Required task: Reproduce the lines from the line with "Task: Open the ホーム menu item" to the line with "Action: 29,17", both included, and scale every coordinate in the answers by 0.55, rounding to whole numbers with halves going up. Leave the requests and all other text as they are, and omit the pictures.

Source records:
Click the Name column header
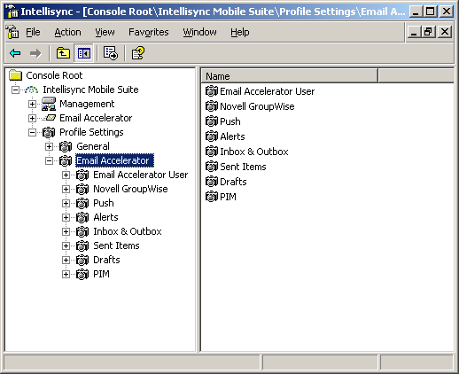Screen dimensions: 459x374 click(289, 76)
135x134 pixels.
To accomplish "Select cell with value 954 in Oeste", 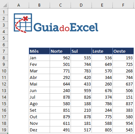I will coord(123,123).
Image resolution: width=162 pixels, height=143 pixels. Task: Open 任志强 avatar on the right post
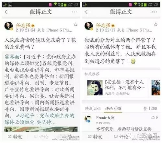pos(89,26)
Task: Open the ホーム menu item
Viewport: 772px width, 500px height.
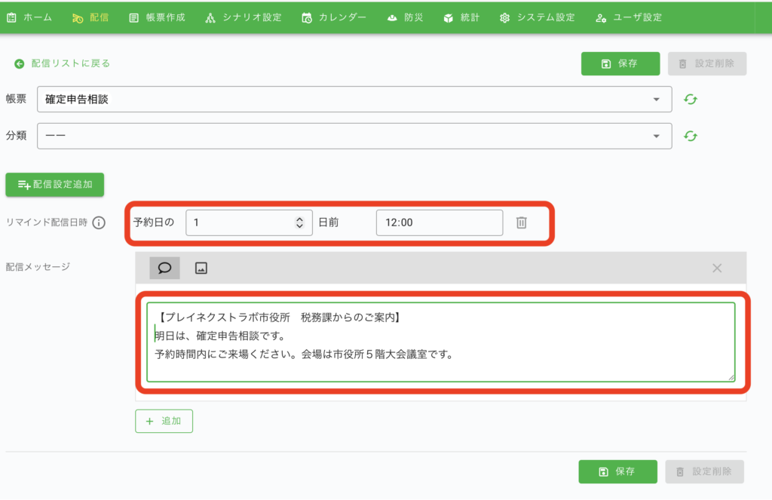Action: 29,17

---

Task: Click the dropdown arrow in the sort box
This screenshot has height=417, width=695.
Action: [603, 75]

Right answer:
Task: Open the ホーム menu item
Viewport: 772px width, 500px height.
Action: 16,9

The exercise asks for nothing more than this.